Water Quality Testing
Each year, GORA volunteers conduct transparency tests on the lakes using Secchi disks and the readings are submitted to the Government of Québec (Développement durable, Environnement et Lutte contre les changements climatiques). The aggregated longitudinal data are used to reveal general trends in water quality.
Despite the pandemic, we continued to do the lake water testing in 2020 (in a safe manner). Results from that testing are now available at the following provincial website: https://www.environnement.gouv.qc.ca/eau/rsvl/relais/index.asp
For ease of reference, we have updated our own charts of results for each lake (see below). You will see that all four of the lakes scored very well. The province recommends that the lakes “be protected” to preserve this status, and for us, this reinforces the importance of boat washing and taking care of our lakes.
Results include those done for measuring water clarity (using the Secchi disk) and the separate sampling done for the second consecutive year to determine the levels of phosphorus, chlorophyll, and dissolved organic carbon. As you may recall, these tests are done typically over a 2-3 year period in order to get a representative sample.
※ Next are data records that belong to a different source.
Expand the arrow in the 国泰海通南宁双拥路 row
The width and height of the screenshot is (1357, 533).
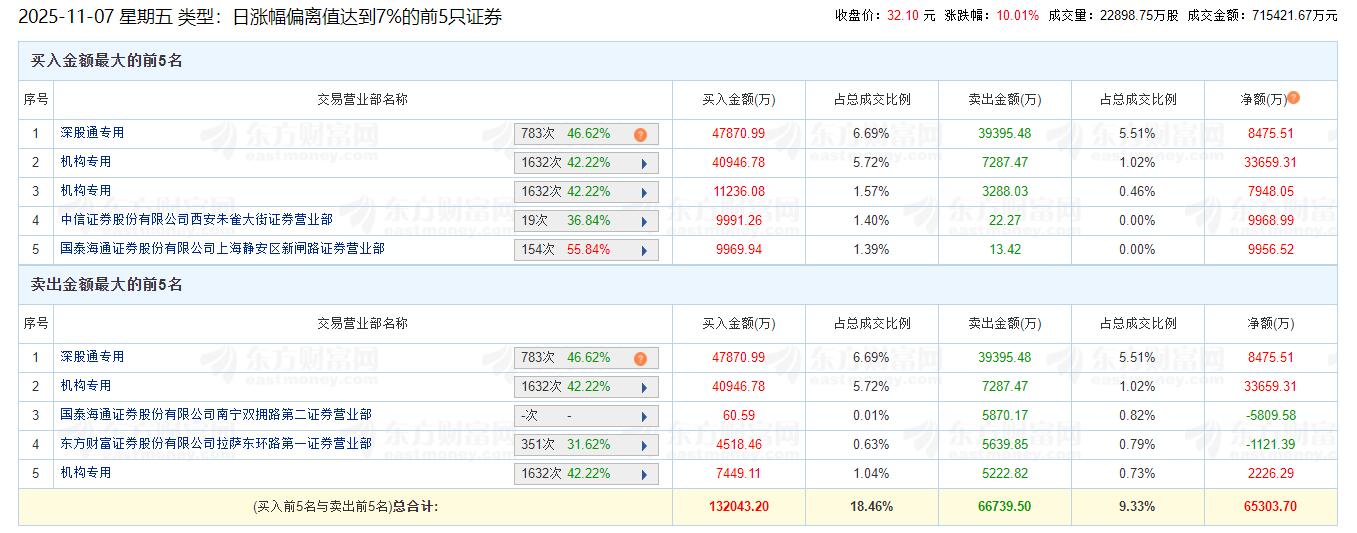click(643, 416)
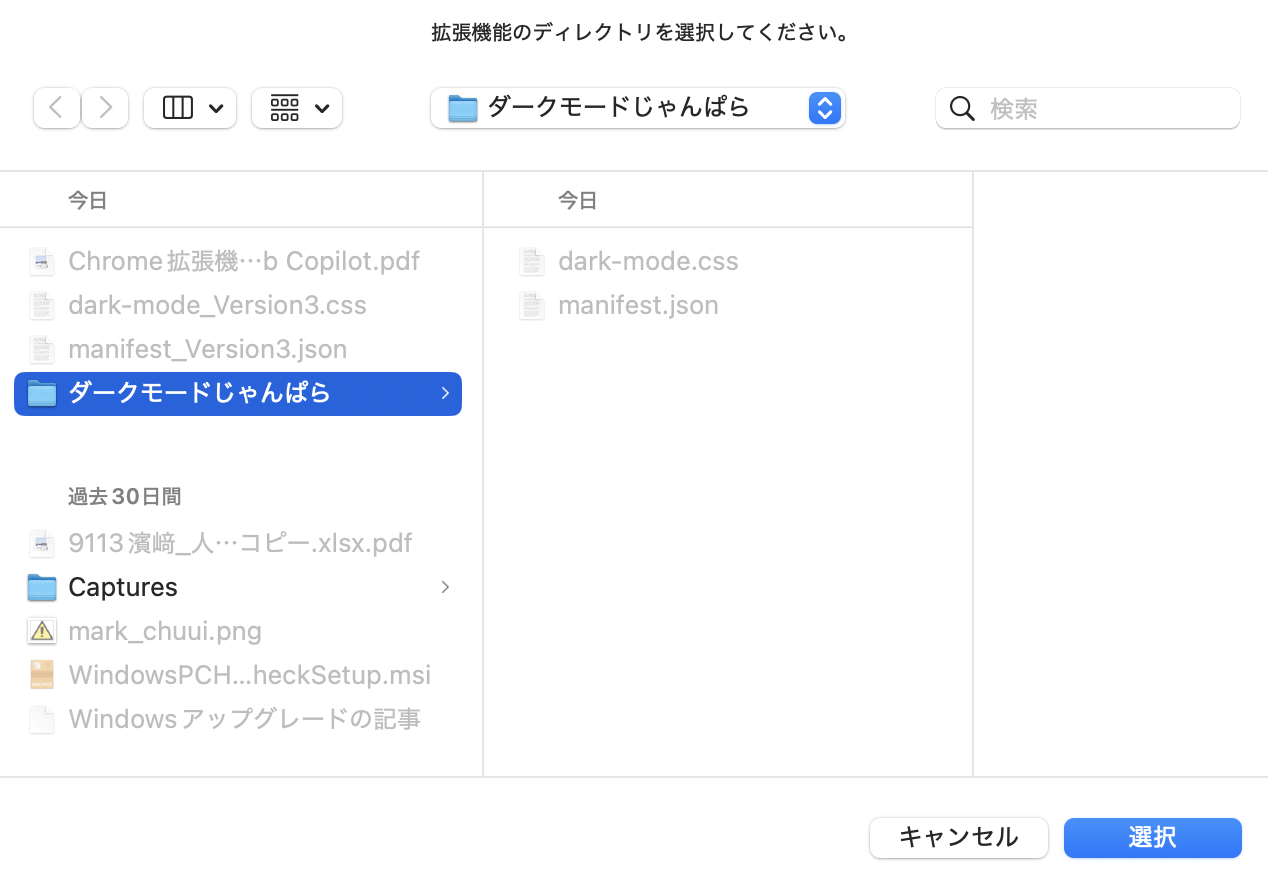Viewport: 1268px width, 896px height.
Task: Click the back navigation arrow
Action: pos(57,108)

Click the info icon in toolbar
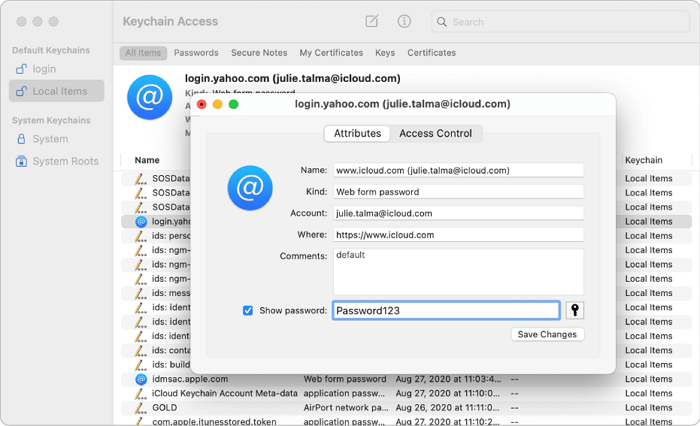tap(404, 21)
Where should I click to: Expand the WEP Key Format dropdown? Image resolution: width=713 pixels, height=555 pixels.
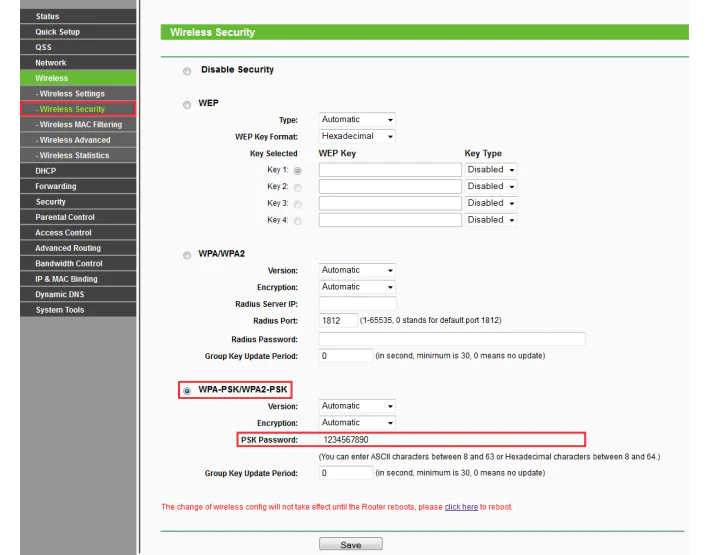point(357,136)
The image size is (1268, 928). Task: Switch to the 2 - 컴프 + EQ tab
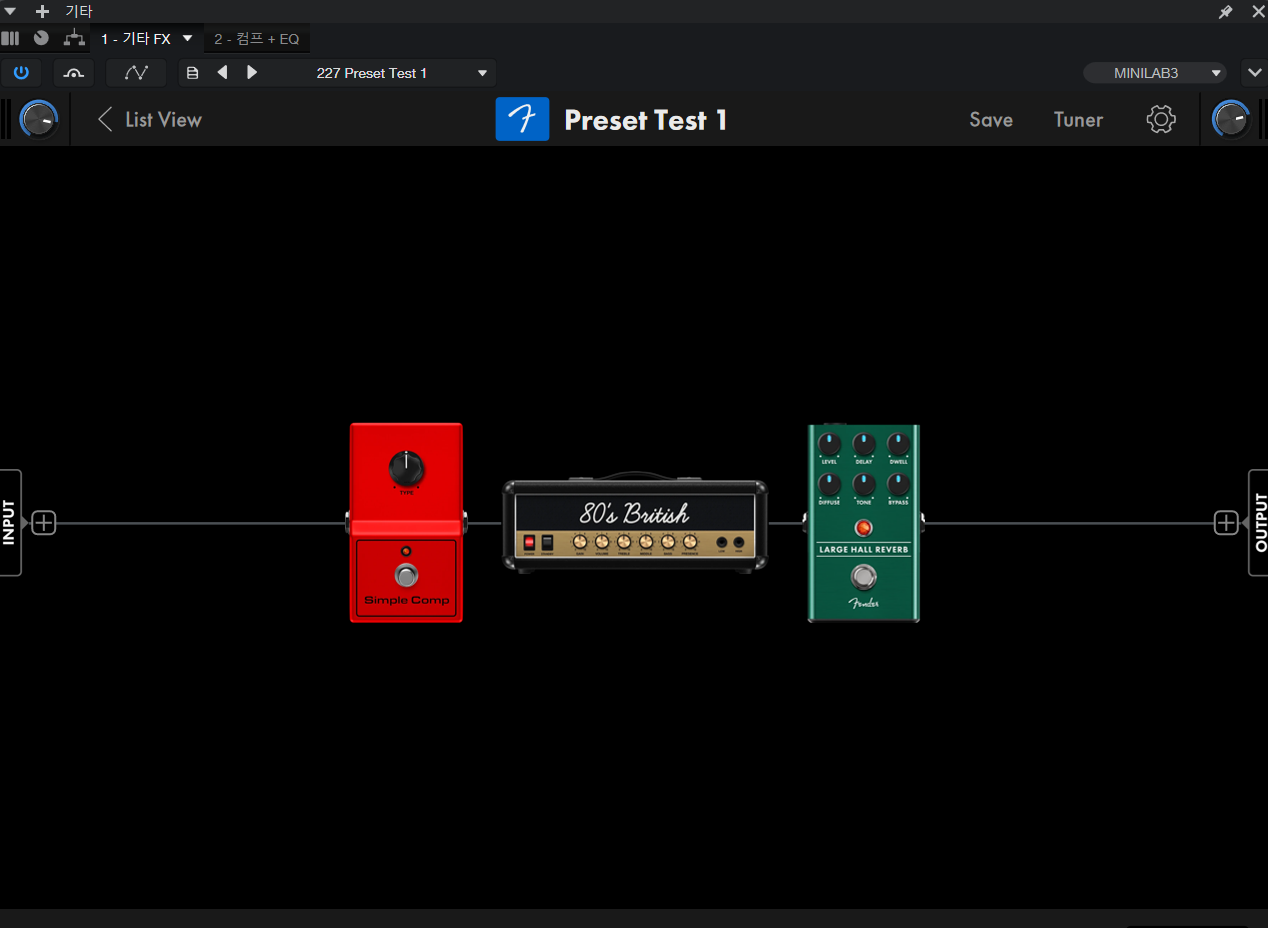pos(257,39)
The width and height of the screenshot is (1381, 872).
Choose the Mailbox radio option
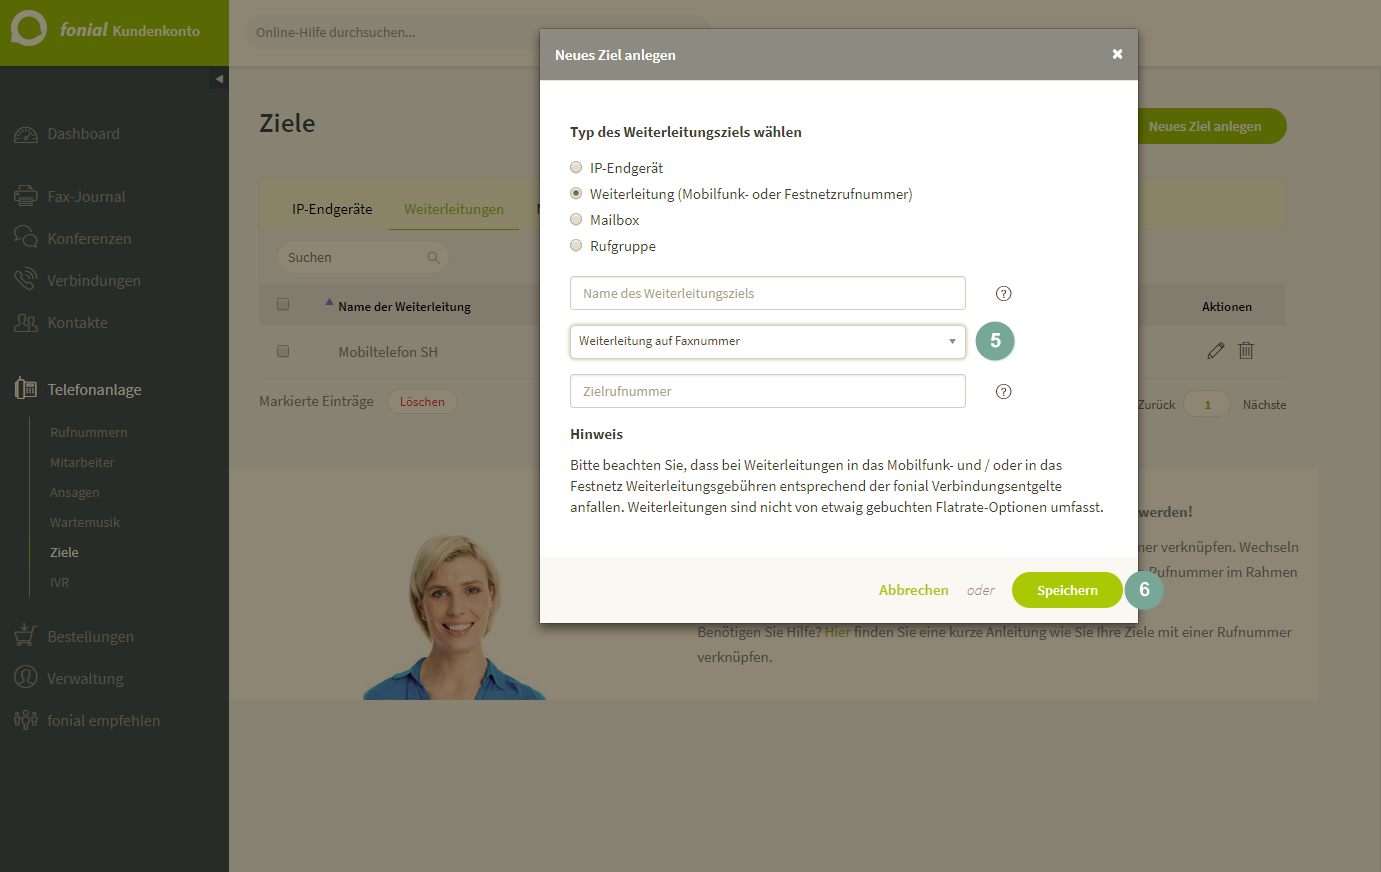[576, 219]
We are grateful to the Municipal Council for their 50% contribution towards the cost of these special 2020 tests. We are also pleased to announce that the MNA for Pontiac, André Fortin, has recently provided $1000.00 to GORA which covers the remaining 50%. We are very appreciative of his support for our efforts to protect our lakes.
The Ministry of Environment is recommending that we continue to take samples for phosphorus, etc. in 2021 and perhaps a couple more years or until they can make adjustments to data from samples taken in previous years. This is due to a new method of analysis that they are using. The good news is that the province will cover 75 percent of the costs, so, the cost for GORA would be reduced to $125 per lake per year.
A big thank you goes out to the “testing team”: Valerie Buchanan (Little Hughes), Nick Cushman (Hughes), John and Maggie Madden (McCuaig), and Stewart Wilson (Farm) for volunteering to collect the samples.
Transparency - How we do Secchi Disk testing
A Secchi Disk is a black and white circular disk, 8" in diameter. The disc is mounted on a pole or line, and lowered slowly down in the water. The depth at which the disk is no longer visible is taken as a measure of the transparency of the water. While Secchi Disk readings do not provide an exact measure of transparency, they are an inexpensive and straightforward method of measuring water clarity.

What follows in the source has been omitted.